_Task data_
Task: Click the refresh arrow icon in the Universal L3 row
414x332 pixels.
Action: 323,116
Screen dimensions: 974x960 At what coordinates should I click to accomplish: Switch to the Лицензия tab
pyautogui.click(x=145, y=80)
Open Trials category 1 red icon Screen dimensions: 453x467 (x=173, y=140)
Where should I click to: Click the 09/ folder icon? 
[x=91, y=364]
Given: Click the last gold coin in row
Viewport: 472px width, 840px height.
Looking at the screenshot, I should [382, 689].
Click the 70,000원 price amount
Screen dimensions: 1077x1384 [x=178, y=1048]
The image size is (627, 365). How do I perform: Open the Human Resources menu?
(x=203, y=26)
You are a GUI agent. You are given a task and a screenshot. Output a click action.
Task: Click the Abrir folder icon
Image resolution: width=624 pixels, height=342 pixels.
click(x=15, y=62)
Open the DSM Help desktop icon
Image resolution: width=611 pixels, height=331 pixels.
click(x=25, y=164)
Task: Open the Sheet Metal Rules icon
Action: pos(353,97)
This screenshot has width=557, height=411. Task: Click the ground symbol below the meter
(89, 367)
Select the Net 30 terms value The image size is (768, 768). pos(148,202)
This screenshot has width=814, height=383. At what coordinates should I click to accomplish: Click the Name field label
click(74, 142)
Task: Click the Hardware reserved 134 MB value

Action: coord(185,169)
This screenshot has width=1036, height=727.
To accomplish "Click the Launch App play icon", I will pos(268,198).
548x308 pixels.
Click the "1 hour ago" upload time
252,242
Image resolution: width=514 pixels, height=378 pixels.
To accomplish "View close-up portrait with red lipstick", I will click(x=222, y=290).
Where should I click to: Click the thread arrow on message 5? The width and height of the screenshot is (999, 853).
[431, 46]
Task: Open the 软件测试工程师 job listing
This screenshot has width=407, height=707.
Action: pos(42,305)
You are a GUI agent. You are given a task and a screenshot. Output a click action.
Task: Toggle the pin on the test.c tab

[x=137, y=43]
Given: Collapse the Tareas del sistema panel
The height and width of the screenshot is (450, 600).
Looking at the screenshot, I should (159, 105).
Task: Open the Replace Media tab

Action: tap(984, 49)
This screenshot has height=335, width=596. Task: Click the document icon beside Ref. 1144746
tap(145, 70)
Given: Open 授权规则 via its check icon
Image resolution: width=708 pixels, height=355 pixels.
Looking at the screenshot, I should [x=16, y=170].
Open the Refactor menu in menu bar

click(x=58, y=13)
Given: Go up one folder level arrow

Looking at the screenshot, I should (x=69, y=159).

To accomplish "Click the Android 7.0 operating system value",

_Instructions to follow_
Set down, word for word, each line from the top of the records above through the line with "Task: Open the 软件测试工程师 job listing".

_Response to the exercise_
Task: Click the refresh arrow icon in the Universal L3 row
414x332 pixels.
Action: 323,116
Screen dimensions: 974x960 At what coordinates should I click to accomplish: Switch to the Лицензия tab
pyautogui.click(x=145, y=80)
Open Trials category 1 red icon Screen dimensions: 453x467 (x=173, y=140)
Where should I click to: Click the 09/ folder icon? 
[x=91, y=364]
Given: Click the last gold coin in row
Viewport: 472px width, 840px height.
Looking at the screenshot, I should [382, 689].
Click the 70,000원 price amount
Screen dimensions: 1077x1384 [x=178, y=1048]
The image size is (627, 365). How do I perform: Open the Human Resources menu?
(x=203, y=26)
You are a GUI agent. You are given a task and a screenshot. Output a click action.
Task: Click the Abrir folder icon
Image resolution: width=624 pixels, height=342 pixels.
click(x=15, y=62)
Open the DSM Help desktop icon
Image resolution: width=611 pixels, height=331 pixels.
click(x=25, y=164)
Task: Open the Sheet Metal Rules icon
Action: pos(353,97)
This screenshot has width=557, height=411. Task: Click the ground symbol below the meter
(89, 367)
Select the Net 30 terms value The image size is (768, 768). pos(148,202)
This screenshot has width=814, height=383. At what coordinates should I click to accomplish: Click the Name field label
click(74, 142)
Task: Click the Hardware reserved 134 MB value

Action: coord(185,169)
This screenshot has width=1036, height=727.
To accomplish "Click the Launch App play icon", I will pos(268,198).
548x308 pixels.
Click the "1 hour ago" upload time
252,242
Image resolution: width=514 pixels, height=378 pixels.
To accomplish "View close-up portrait with red lipstick", I will click(x=222, y=290).
Where should I click to: Click the thread arrow on message 5? The width and height of the screenshot is (999, 853).
[431, 46]
Task: Open the 软件测试工程师 job listing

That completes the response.